#### Recorded data ####
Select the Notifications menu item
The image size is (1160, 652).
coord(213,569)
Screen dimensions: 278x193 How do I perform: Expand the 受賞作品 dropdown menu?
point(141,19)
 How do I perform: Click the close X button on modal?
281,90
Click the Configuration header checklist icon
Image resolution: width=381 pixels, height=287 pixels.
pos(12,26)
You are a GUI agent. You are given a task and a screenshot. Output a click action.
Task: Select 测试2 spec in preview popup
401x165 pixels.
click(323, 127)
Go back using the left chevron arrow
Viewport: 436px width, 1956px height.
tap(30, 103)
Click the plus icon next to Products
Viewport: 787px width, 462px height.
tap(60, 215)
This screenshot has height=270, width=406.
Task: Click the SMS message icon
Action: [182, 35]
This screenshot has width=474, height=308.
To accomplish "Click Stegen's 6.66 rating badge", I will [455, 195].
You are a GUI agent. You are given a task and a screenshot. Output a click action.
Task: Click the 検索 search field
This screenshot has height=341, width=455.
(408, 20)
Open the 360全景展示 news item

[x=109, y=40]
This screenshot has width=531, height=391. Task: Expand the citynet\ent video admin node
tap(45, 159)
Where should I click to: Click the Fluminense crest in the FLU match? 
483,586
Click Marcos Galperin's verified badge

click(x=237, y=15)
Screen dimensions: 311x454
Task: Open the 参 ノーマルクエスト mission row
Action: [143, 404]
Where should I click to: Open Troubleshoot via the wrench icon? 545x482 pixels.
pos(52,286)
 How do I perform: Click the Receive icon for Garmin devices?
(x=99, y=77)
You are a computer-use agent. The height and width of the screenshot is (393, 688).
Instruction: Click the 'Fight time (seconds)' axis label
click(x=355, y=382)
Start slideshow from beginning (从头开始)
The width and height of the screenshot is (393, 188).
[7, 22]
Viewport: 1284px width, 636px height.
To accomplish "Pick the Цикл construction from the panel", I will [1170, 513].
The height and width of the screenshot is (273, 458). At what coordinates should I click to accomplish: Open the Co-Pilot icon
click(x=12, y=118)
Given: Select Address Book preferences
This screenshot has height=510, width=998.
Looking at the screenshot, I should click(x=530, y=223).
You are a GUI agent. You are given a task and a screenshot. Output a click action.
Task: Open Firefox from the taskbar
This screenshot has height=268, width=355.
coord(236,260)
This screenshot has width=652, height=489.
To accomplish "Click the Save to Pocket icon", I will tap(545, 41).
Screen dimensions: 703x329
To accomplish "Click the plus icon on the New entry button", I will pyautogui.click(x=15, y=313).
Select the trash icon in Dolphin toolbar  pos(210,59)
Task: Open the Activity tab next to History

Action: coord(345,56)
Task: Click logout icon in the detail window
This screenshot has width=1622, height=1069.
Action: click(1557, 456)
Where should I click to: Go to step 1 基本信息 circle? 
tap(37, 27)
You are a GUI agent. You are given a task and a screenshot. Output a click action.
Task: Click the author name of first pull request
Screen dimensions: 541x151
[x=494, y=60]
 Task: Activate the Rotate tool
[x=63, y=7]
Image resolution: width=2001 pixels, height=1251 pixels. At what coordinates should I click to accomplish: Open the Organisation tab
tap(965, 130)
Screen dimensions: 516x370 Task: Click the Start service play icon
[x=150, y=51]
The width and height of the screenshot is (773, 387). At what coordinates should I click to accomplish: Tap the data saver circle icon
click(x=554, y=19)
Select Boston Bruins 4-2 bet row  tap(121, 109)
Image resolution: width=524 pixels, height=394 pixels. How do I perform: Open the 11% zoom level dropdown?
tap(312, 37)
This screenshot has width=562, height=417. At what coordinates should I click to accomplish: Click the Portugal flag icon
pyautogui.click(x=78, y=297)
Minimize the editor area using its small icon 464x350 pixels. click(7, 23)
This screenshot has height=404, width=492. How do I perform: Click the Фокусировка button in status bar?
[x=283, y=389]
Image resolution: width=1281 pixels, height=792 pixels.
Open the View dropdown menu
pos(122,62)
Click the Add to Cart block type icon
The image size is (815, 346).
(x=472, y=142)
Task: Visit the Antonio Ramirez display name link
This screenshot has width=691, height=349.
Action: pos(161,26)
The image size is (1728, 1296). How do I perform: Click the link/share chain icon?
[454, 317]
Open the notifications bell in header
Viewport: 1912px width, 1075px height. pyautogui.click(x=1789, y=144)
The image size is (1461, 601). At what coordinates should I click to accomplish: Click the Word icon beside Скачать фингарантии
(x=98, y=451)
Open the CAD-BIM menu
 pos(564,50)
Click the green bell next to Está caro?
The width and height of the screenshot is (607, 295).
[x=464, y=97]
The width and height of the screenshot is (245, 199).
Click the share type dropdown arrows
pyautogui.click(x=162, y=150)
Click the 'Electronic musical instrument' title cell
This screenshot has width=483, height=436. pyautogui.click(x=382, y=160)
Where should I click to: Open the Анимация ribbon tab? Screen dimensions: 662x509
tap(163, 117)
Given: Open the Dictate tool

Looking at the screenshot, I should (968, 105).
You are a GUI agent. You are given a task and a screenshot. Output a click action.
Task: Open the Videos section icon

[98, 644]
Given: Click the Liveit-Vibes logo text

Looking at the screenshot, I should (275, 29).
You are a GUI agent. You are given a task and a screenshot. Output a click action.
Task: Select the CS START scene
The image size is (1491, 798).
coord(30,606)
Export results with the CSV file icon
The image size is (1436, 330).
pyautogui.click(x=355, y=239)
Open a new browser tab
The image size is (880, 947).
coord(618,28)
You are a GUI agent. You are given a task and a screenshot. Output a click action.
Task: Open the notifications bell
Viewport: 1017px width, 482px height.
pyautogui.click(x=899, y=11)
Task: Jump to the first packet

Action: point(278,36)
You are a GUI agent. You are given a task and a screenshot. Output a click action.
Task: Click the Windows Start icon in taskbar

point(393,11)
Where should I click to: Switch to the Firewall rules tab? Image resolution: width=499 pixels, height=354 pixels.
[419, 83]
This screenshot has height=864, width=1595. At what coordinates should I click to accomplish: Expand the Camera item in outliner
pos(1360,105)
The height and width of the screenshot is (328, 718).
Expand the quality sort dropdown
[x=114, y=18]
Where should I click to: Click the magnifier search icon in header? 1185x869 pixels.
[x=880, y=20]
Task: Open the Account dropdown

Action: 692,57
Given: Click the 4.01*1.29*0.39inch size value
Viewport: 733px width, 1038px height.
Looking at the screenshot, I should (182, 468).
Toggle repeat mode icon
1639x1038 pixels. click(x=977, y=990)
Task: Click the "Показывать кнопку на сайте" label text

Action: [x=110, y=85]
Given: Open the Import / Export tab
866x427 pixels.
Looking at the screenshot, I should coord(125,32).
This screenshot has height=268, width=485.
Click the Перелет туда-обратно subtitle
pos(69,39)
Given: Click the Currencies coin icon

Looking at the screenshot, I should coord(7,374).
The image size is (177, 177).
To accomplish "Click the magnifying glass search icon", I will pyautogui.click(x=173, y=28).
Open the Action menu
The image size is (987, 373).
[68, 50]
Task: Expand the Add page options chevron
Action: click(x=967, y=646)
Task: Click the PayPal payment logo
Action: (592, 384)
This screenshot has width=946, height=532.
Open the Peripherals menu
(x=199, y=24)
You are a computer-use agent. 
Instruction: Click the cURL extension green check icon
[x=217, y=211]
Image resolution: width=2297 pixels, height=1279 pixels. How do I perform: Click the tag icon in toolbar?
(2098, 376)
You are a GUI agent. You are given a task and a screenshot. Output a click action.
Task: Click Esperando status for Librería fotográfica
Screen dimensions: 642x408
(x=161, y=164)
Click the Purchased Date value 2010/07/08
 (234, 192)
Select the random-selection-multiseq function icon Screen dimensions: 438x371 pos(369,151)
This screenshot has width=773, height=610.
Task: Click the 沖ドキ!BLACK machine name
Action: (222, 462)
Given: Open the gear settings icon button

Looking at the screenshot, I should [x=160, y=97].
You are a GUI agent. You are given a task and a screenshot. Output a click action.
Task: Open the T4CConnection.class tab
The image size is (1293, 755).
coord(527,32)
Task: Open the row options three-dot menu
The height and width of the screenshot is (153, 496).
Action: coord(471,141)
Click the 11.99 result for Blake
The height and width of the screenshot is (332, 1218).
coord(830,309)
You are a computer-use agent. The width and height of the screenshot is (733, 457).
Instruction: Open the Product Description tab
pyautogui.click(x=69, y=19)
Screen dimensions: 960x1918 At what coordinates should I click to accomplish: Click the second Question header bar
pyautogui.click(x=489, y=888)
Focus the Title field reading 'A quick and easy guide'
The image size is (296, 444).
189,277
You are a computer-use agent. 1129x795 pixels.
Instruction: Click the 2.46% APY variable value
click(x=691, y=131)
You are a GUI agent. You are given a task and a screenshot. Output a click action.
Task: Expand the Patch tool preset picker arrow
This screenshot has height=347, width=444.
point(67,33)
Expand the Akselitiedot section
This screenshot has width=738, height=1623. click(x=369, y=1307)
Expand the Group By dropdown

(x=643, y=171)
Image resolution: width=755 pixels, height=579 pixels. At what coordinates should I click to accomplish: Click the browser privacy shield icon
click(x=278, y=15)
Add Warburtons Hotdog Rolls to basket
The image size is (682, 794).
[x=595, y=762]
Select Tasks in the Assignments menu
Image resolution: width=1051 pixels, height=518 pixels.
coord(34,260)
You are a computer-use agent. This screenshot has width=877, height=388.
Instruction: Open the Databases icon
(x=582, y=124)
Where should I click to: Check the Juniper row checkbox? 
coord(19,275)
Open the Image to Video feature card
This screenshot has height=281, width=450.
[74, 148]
####
● **Your goal**: Repeat the records starting at the line that contains "Select the trash" and ending at the line that contains "pos(122,62)", both included.

● **Solution to the problem**:
Select the trash icon in Dolphin toolbar  pos(210,59)
Task: Open the Activity tab next to History

Action: coord(345,56)
Task: Click logout icon in the detail window
This screenshot has width=1622, height=1069.
Action: click(1557, 456)
Where should I click to: Go to step 1 基本信息 circle? 
tap(37, 27)
You are a GUI agent. You are given a task and a screenshot. Output a click action.
Task: Click the author name of first pull request
Screen dimensions: 541x151
[x=494, y=60]
 Task: Activate the Rotate tool
[x=63, y=7]
Image resolution: width=2001 pixels, height=1251 pixels. At what coordinates should I click to accomplish: Open the Organisation tab
tap(965, 130)
Screen dimensions: 516x370 Task: Click the Start service play icon
[x=150, y=51]
The width and height of the screenshot is (773, 387). At what coordinates should I click to accomplish: Tap the data saver circle icon
click(x=554, y=19)
Select Boston Bruins 4-2 bet row  tap(121, 109)
Image resolution: width=524 pixels, height=394 pixels. How do I perform: Open the 11% zoom level dropdown?
tap(312, 37)
This screenshot has width=562, height=417. At what coordinates should I click to accomplish: Click the Portugal flag icon
pyautogui.click(x=78, y=297)
Minimize the editor area using its small icon 464x350 pixels. click(7, 23)
This screenshot has height=404, width=492. How do I perform: Click the Фокусировка button in status bar?
[x=283, y=389]
Image resolution: width=1281 pixels, height=792 pixels.
Open the View dropdown menu
pos(122,62)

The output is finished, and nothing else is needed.